Chuva atrapalha, mas não desanima Parada Gay no Rio
- Mariana Canedo
- Direto do Rio de Janeiro
A chuva atrapalhou um pouco, mas não diminuiu a animação de quem saiu de casa neste domingo para prestigiar a 14ª Parada do Orgulho LGBT-Rio. Dezesseis trios elétricos fizeram o percurso do Posto 6 da orla de Copacabana até o Posto 2, na praça do Lido. Os carros saíram do local de partida por volta das 16h, uma hora após o previsto.
A estimativa de público divulgada pela assessoria de imprensa do evento foi de 1,2 milhão de pessoas, 600 mil a menos que o esperado. O prefeito do Rio, Eduardo Paes, que prestigiou o evento pela primeira vez, e outras autoridades compareceram, como o governador do Estado, Sérgio Cabral, e o ministro do Meio Ambiente, Carlos Minc.
O paulista Geraldo Furtuoso Silva, que foi ao Rio pela terceira vez para participar do evento, chegou cedo ao local, mesmo com chuva. "Estou aqui para me divertir mas também para buscar nosso espaço. No fundo, temos uma causa a defender", afirmou.
Silvio Pereira, 35 anos, aproveitou o tema do evento, "Diga não à homofobia", para exaltar o espírito brasileiro contra o preconceito. De verde e amarelo da cabeça aos pés, ele segurava uma versão da bandeira nacional que, no lugar de "ordem e progresso", trazia o dizer: Brasil sem homofobia. "Estou consciente. Luto pela aprovação da lei 122/06 que homologa a criminalização da homofobia e a equipara ao racismo", disse.
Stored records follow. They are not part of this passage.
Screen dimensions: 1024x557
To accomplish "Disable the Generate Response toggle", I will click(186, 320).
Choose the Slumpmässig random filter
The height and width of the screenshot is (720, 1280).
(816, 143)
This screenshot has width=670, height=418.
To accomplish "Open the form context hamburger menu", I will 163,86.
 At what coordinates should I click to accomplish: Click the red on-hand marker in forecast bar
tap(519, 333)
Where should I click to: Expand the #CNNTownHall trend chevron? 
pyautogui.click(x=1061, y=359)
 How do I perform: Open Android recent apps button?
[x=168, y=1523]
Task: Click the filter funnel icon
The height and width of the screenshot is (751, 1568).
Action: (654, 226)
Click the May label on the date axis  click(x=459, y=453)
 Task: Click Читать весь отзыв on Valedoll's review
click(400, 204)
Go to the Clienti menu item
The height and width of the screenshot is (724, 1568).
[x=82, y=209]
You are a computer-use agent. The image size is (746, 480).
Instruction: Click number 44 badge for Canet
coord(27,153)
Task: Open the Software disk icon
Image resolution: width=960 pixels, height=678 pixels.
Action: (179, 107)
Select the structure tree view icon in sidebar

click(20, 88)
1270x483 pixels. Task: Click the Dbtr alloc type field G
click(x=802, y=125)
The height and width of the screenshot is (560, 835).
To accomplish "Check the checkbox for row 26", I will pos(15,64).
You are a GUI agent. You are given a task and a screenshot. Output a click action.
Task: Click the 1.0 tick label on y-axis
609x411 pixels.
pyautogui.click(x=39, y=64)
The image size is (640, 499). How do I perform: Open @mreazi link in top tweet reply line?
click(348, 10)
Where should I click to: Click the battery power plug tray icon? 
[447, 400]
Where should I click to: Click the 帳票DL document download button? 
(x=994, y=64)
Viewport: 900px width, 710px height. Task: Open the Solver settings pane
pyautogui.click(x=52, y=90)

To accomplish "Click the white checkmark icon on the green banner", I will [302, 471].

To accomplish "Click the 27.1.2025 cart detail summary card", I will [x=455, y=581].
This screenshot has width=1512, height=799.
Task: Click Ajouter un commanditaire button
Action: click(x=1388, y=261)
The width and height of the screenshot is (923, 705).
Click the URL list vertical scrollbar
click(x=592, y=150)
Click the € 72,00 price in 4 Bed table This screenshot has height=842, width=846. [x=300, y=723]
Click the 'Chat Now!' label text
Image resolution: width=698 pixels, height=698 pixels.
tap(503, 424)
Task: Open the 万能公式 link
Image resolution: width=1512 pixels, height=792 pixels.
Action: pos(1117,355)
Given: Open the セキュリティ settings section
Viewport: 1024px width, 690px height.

A transformista Paula Braga e a colega Lorna se vestiram de Carmem Miranda. Paula disse que escolheu a fanatasia para homenageá-la. "Estamos homenageando o centenário de Carmem Miranda, que foi uma mulher revolucionária e representa muito bem o movimento gay", afirmou.
Eula Rochard, também transformista, se vestiu de guarda inglês, fazendo uma paródia relacionada à seriedade dos britânicos. "Em homenagem às Olímpiadas de Londres resolvi fazer essa brincadeira com os ingleses. São sisudos mas conheço muitos homossexuais de lá", disse.